Once we have TPR/CRD declared resource:
apiVersion: paddlepaddle.org/v1
kind: TrainingJob
metadata:
name: job-1
spec:
image: "paddlepaddle/paddlecloud-job"
trainer:
entrypoint: "python train.py"
workspace: "/home/job-1/"
min-instance: 3
max-instance: 6
resources:
limits:
alpha.kubernetes.io/nvidia-gpu: 1
cpu: "800m"
memory: "1Gi"
requests:
cpu: "500m"
memory: "600Mi"
pserver:
min-instance: 3
max-instance: 3
resources:
limits:
cpu: "800m"
memory: "1Gi"
requests:
cpu: "500m"
memory: "600Mi"
Run kubectl create -f job.yaml
is exactly equal to the current paddlectl submit -jobname xxx -gpu xxx ...
The only difference is that paddlectl
client is able to upload and download training data files.
Cool! Maybe we can use kubectl
instead of paddlectl
? I have some ideas about this:
-
Advantage
- Users can use some kubectl features directly, such as
kubectl logs
,kubectl get pods
..., we don't need to implement these features on the cloud server. - We can use RBAC instead of Django admin to manage the users.
- Users can use some kubectl features directly, such as
-
Disadvantage
-
kubectl
use YAML as the configuration file, it's hard to use the command-line parameters.
-
Plus disadvantage:
kubectl
exposed too much details of kubernetes that users may never use.
An extra suggestion, shall we change the resource name from TrainingJob
to Paddle
? Maybe it makes more sense.
Plus disadvantage: If a YAML's format is not right, it's hard to find where it is, so it's not convenient for the user to use it.
@Yancey1989 thought TrainingJob
is more general, not only paddle training.
this is an interesting thinking. 👍 my 2 cents are: Can we make paddlectl kind of proxy to kubectl? so that we can do some filtering on the features we don't want to expose to end user before the parameters actually hit kubectl and still keep the same command pattern?
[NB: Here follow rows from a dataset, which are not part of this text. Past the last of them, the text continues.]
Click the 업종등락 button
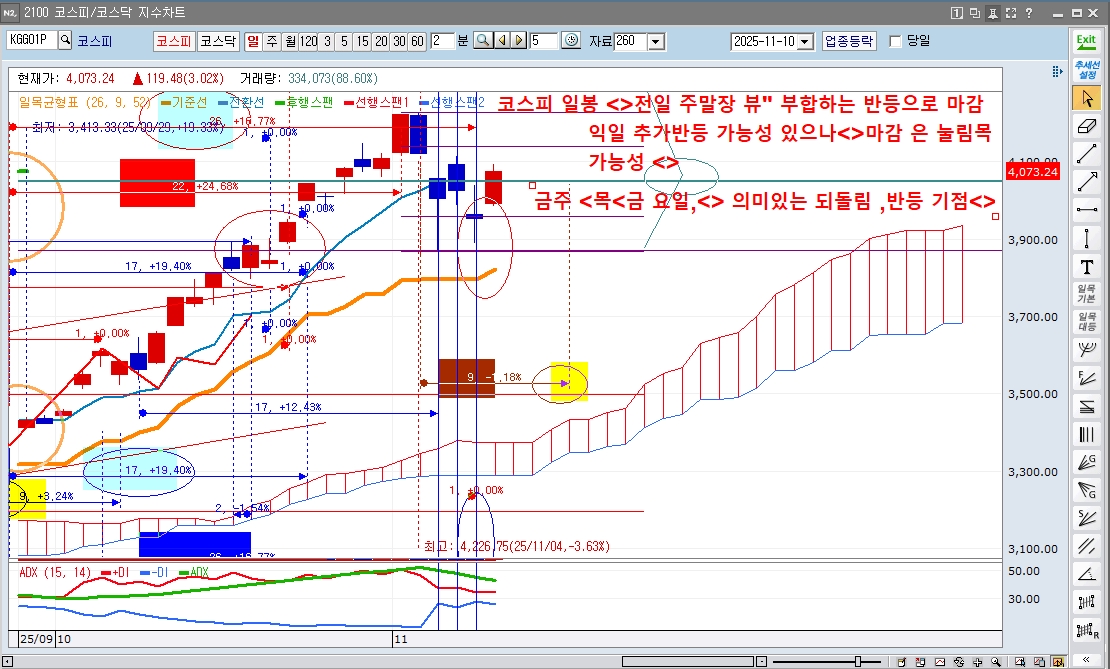Screen dimensions: 1110x669 click(849, 41)
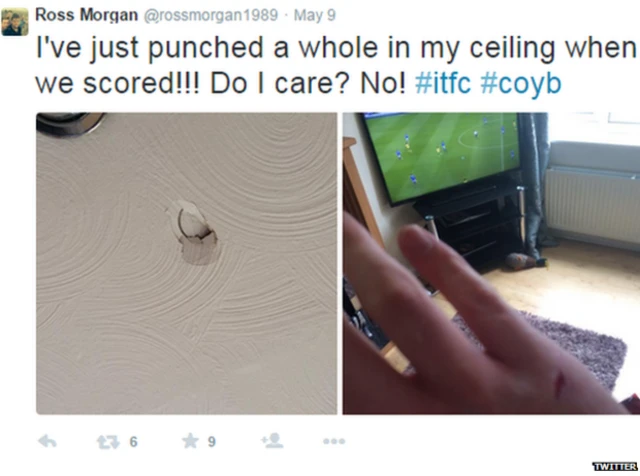
Task: Click the favorite count 9
Action: 211,441
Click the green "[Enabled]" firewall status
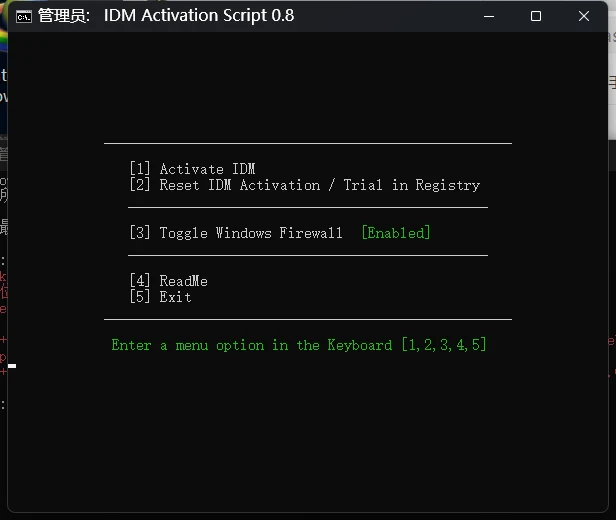The height and width of the screenshot is (520, 616). point(395,233)
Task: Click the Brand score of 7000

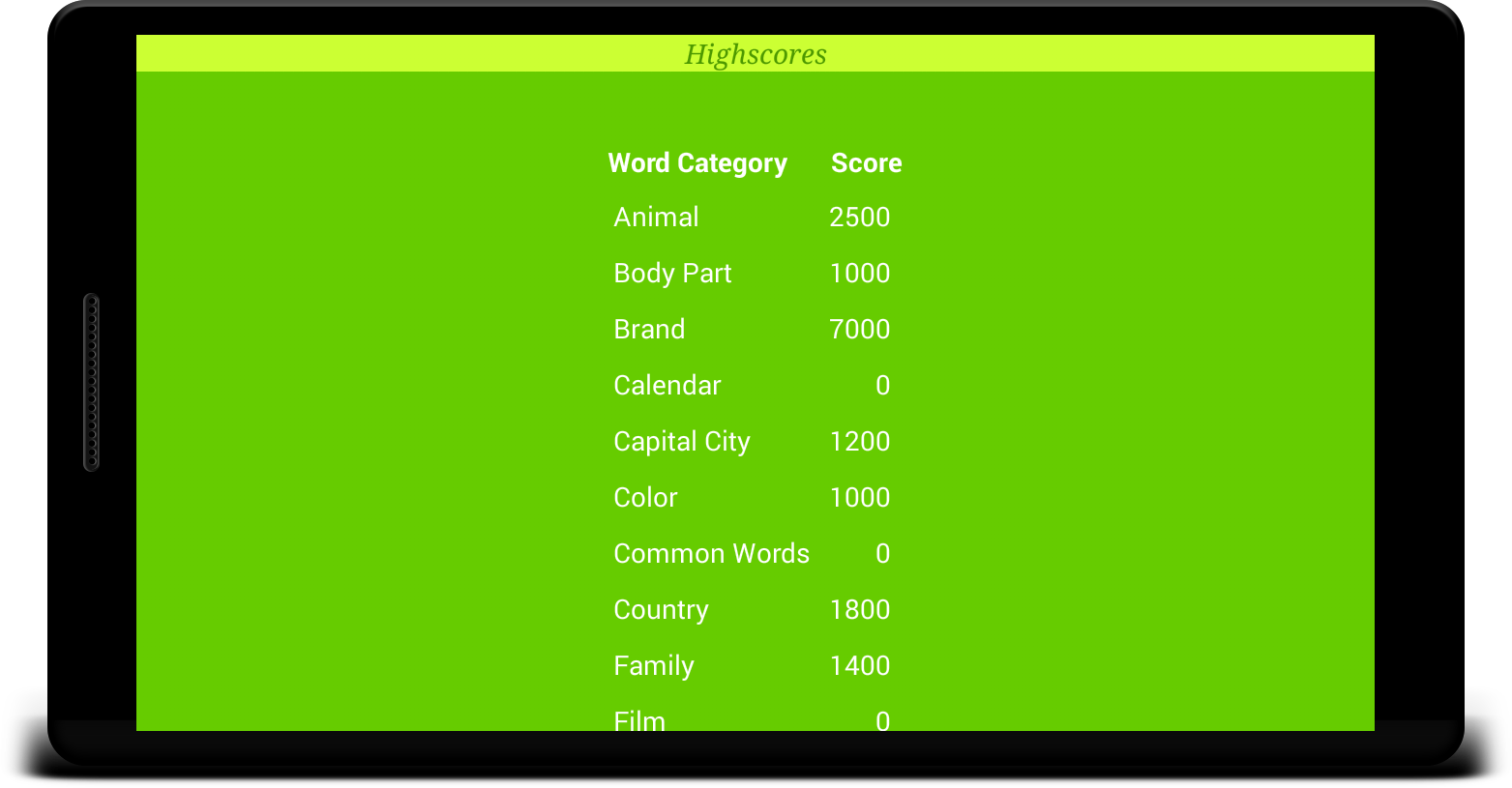Action: 859,330
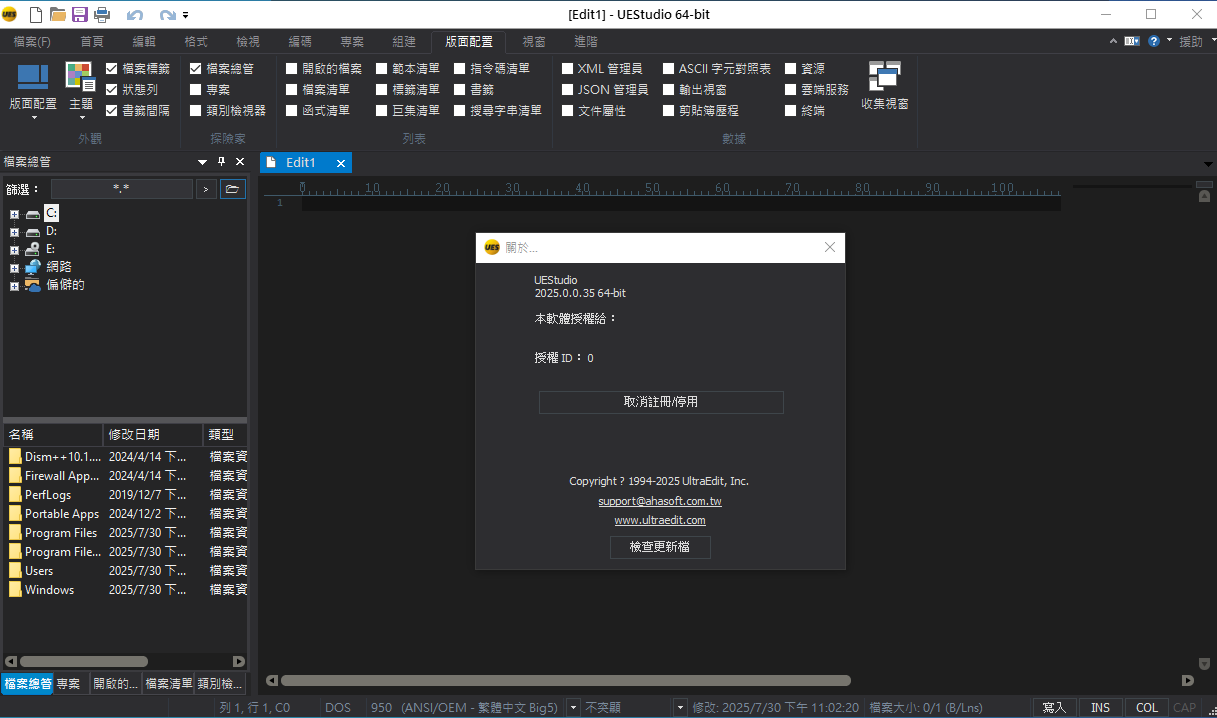
Task: Enable the 範本清單 checkbox
Action: (x=380, y=68)
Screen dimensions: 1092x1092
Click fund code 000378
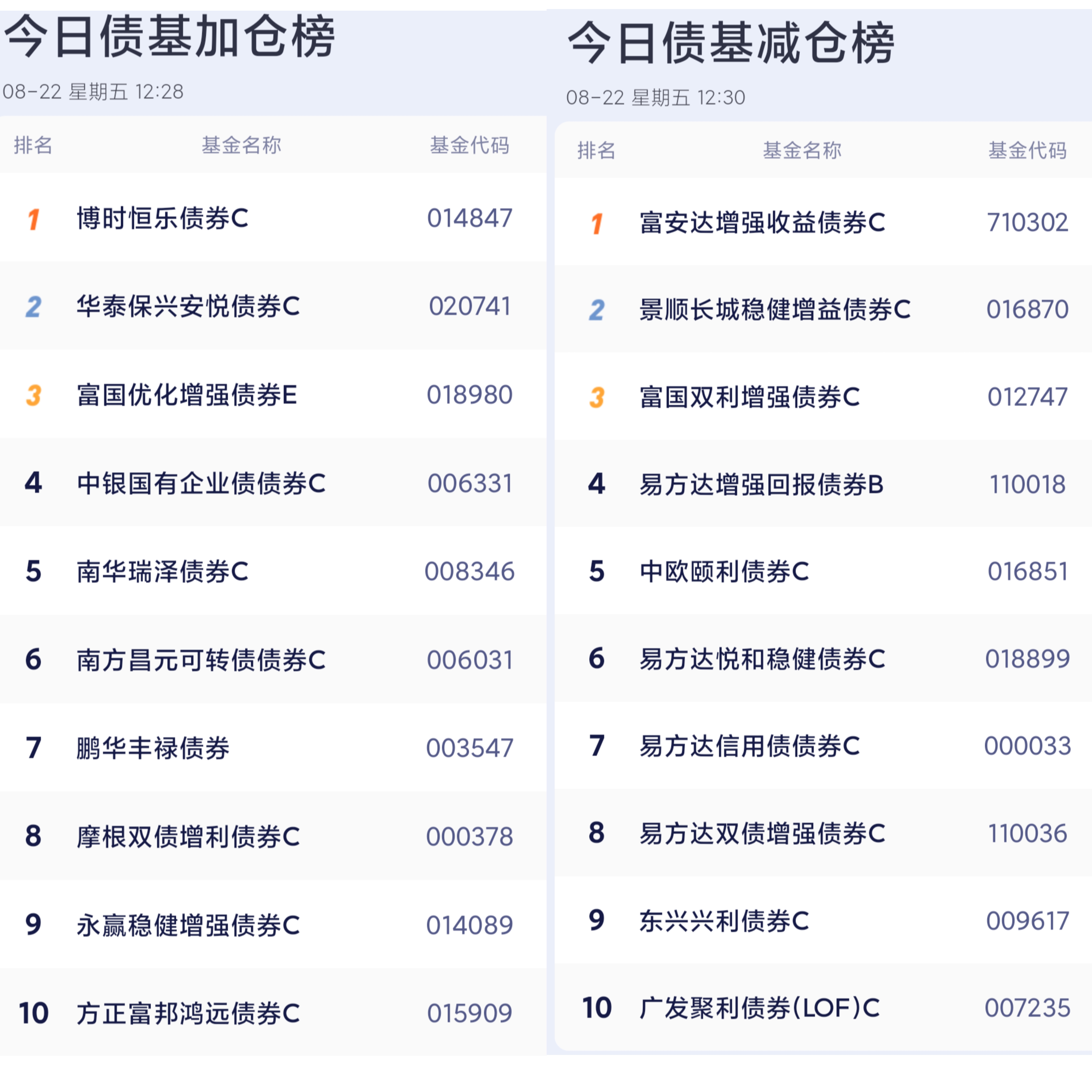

Maybe our local command line can take the yaml
as the input. So we don't have to map user's input to the ymal
again.
I am more inclined not allowing our user to use kubectl
, since what we want to support is just a subset of kubectl
(e.g., do we want to allow the user create any Pod?), maybe we can use @putcn 's idea, "make paddlectl kind of proxy to kubectl
, so that we can do some filtering"
Support @putcn 's idea! Proxing and filter is simple enough and easy!
From @helinwang
do we want to allow the user create any Pod
I don't think so, it's not safely and out of our control.
From @putcn
make paddlectl kind of proxy to kubectl, so that we can do some filtering
It's a good idea! We can use cloud server as a proxy, paddlectl
convert command-line parameters to YAML and cloud server submit the YAML to kubernetes.
Maybe I can develop this feature, how about push to the controller branch, so that we can publish a complete feature(auto-scaling) when we merge to the develop branch.
@Yancey1989 Sure, that would be awesome!
That's a great idea, I have one more question, @Yancey1989 why we need cloud server to submit the YAML to kubernetes, could the paddlectl
submit the YAML directly?
Hi @pineking , As the design #378 , PaddleCloud has its own account management , RBAC in kubernetes is too simple, so we can not submit the YAML directly, and I think this is the main reason.
@Yancey1989 , thanks, I will read the design.
Today's discussion result:
-
We still need server since it knows about cloud storage. Command line will be backward compatible (internally convert to yaml), support use submit yaml directly. Client will send yaml to server.
-
Eventually controller will start / scale / kill training job (now controller is only scaling job).